When PAB died in 1915, Joseph became administrator of the family business and, upon inheriting his father's vast estate, one of the richest men in America . At the time the Forbes list placed Joseph’s net worth in the $60 million range, equivalent to about $650 million in today's currency, with an annual income of $3 million.

Wideners
Joseph Early Widener, his son PAB II and daughter Josephine "Fifi"

He rather quickly set about downsizing PAB's Lynnewood Hall art collection from 400 paintings, housed in one big gallery, to about 100 paintings, split up between several different galleries in which he played music from phonographs he concealed in the walls. He also added to the collection with select items and opened the Lynnewood Hall galleries to the public.

While in London, upon learning that Queen Mary was interested in art, he wrote to her asking permission to send her a catalog of his art collection. The Queen accepted his offer and returned the favor in 1932 by sending him a catalog of the Buckingham Palace collection. Although he never met Queen Mary, she sent him autographed photos of herself and King George along with an annual Christmas card.

However, Joseph met King George V several times after first being introduced to him by Lord Derby, a Widener racing crony, at Ascot. When several members of European royalty visited Lynnewood Hall in person to view the Widener collection, PAB II and his wife Gertrude acted as hosts. Beatriz, Infanta of Spain, and Alonzo ,brother of the King of Spain, visited in 1928. Other guests included the exiled Grand Duchess Marie of Russia and the Crown Prince and Princess of Sweden.

In his will PAB granted Joseph custody of the collection and the authority to give it as a gift to the public in Philadelphia, Washington, or New York. President Coolidge and Treasury Secretary Andrew Mellon desired that Widener donate the collection to the American public, promising that it would be displayed in a new museum in Washington, D.C.

In 1939 Joseph Widener agreed to the plan and made the donation in memory of his father.
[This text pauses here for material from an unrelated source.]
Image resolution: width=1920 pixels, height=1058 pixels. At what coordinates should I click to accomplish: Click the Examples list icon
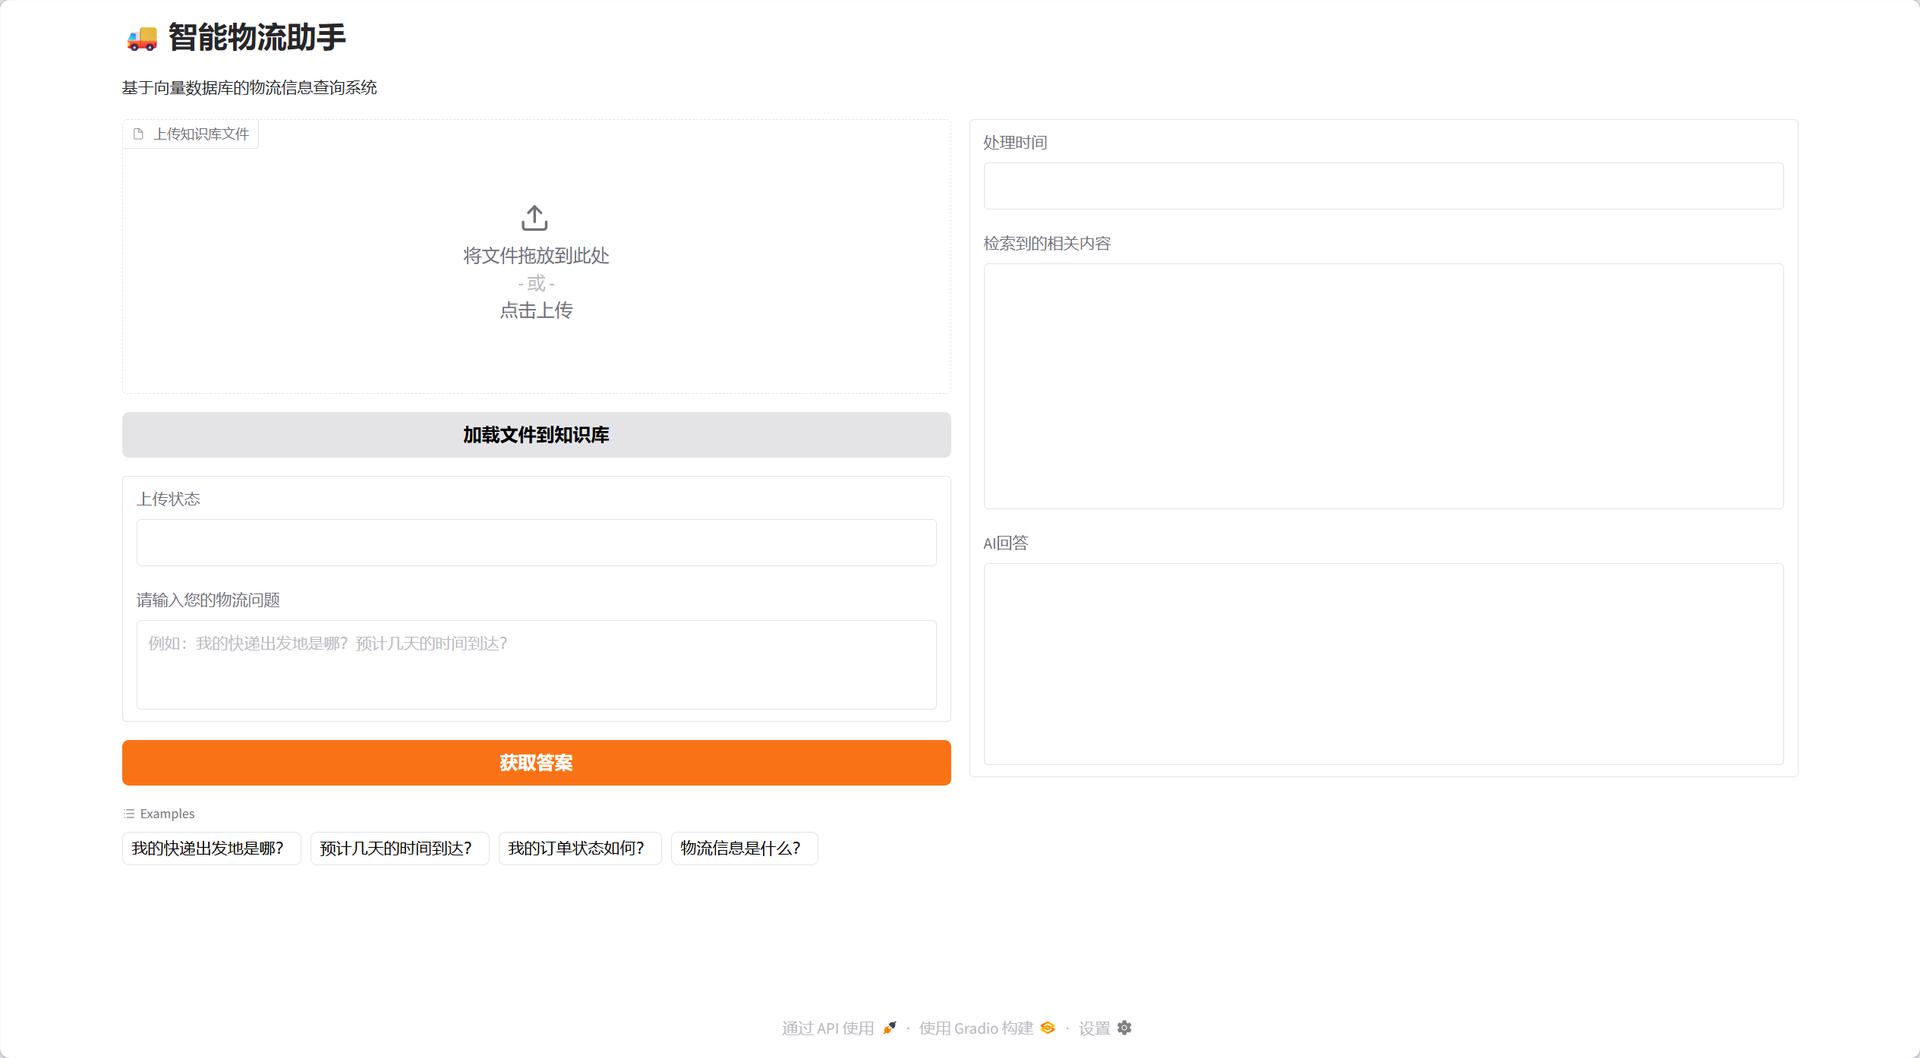coord(129,814)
President Roosevelt formally announced the donation at the dedication ceremony for the National Gallery of Art in March 1941. Today the Gallery houses paintings and art objects from the collection along with formal portraits of PAB Widener by John Singer Sargent and Joseph Widener by Augustus Johns.
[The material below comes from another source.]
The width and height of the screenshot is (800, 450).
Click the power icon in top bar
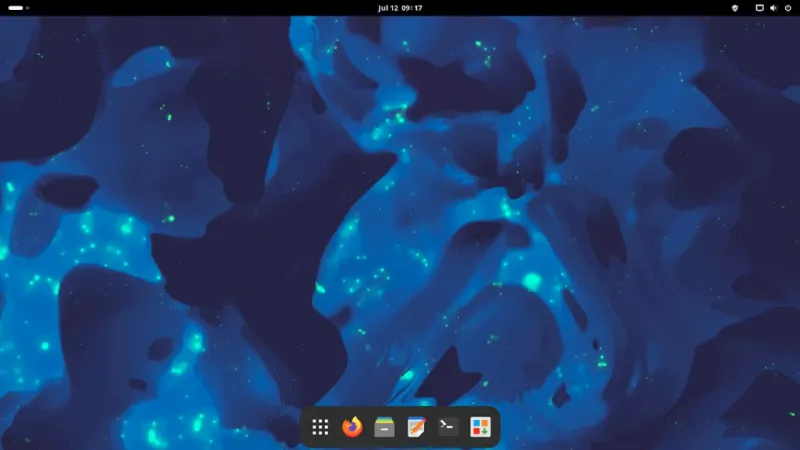point(788,7)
Joseph with unknown friend, at the races,1930s

For the next 15 years or so, Joseph Widener bred and raced championship race horses and associated with high society both in the racing world and in fashionable resorts such as Palm Beach.

When August Belmont II died in 1925 Widener bought much of his breeding stock and sold many of the horses to a group that consisted of W. Averill Harriman and George Herbert Walker, grandfather of President George Bush. Widener also took ownership of Belmont Park.

Racing
George D. Widener Jr. and Joseph Widener at the Kentucky Derby year unknown
Courtesy of the author.

However, his biggest accomplishment in the racing world was his transforming Hialeah Park into a major-league, first class racetrack combined with the introduction of pari-mutual betting in the State of Florida. The Miami area racetrack was founded in 1925 and operated, albeit with illegal betting which was curtailed once or twice by politicians. Joseph Widener purchased the track in 1930 and spent $2 million to upgrade it, creating an architectural masterpiece with extensively landscaped grounds. Over the next few years he built the country's first turf course and brought a flock of pink flamingos in from Cuba whose descendants still inhabited the infield until the present when they began to be farmed out to zoos around the country.
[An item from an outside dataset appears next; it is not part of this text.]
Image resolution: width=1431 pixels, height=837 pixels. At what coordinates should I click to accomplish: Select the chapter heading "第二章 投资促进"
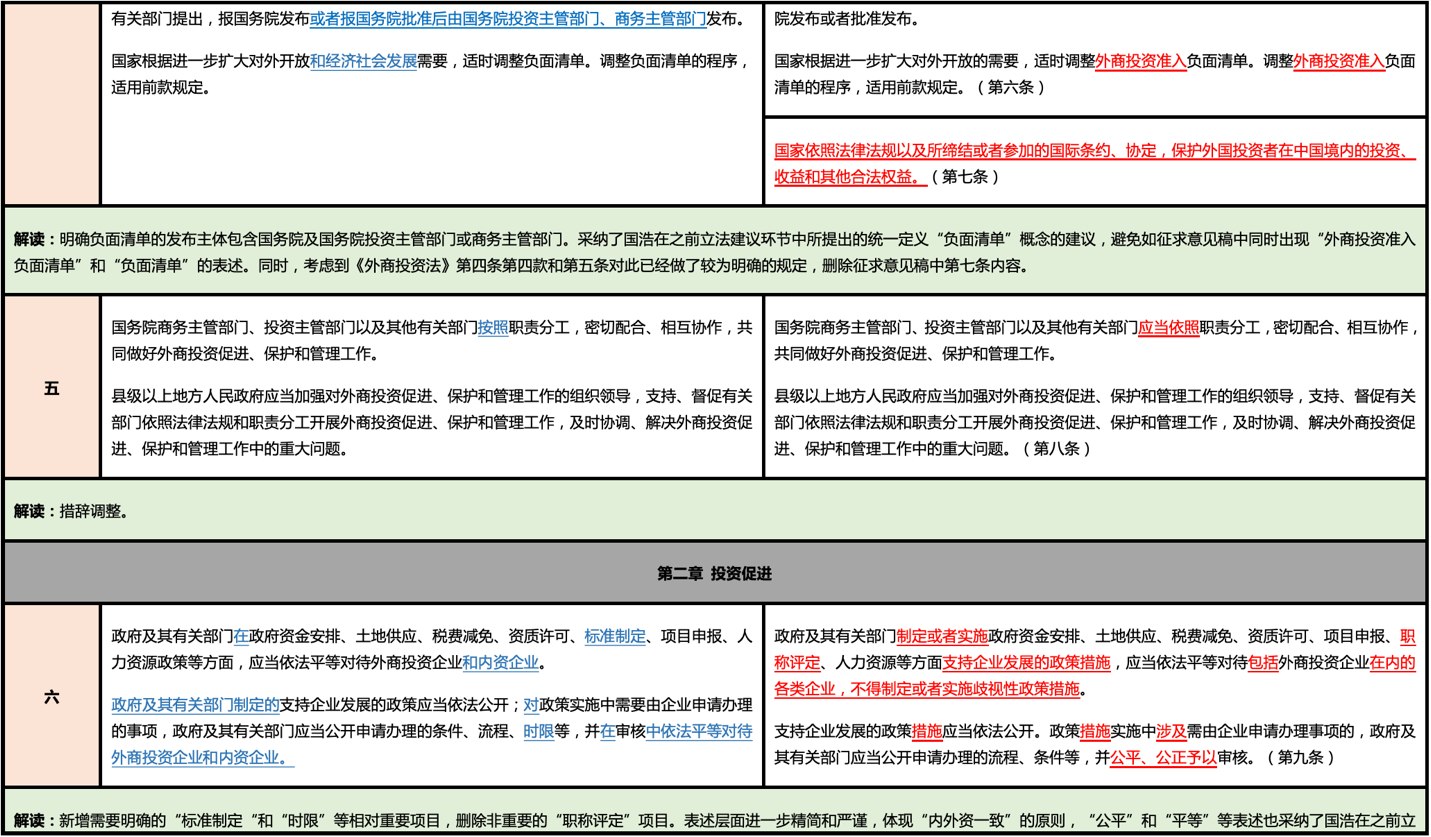[x=714, y=574]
The next several decades were Hialeah's glory days with horses such as Citation, running regularly. Ownership later changed hands a few times and the track saw a downturn in the 1970's. Disputes erupted over when other Florida tracks such as Gulfstream would host the racing season. Today the once magnificent track and grounds sit neglected and rundown, a mere relic of the palace Joseph Widener created.

Joseph Widener also owned Elmendorf Farm in the Bluegrass Region of Kentucky and a horse racing farm in France. He continued to live at Lynnewood Hall and also maintained an estate, Il Palmetto, in Palm Beach which today is owned and being renovated by a computer tycoon. Widener's name was regularly in the sports and society pages of various newspapers related to horse racing and his social life, such as coming and goings to Europe on the Normandie.

He was ill for the last few years of his life and it was said that he bid a tearful goodbye to his art collection when it was moved from Lynnewood Hall to Washington D.C.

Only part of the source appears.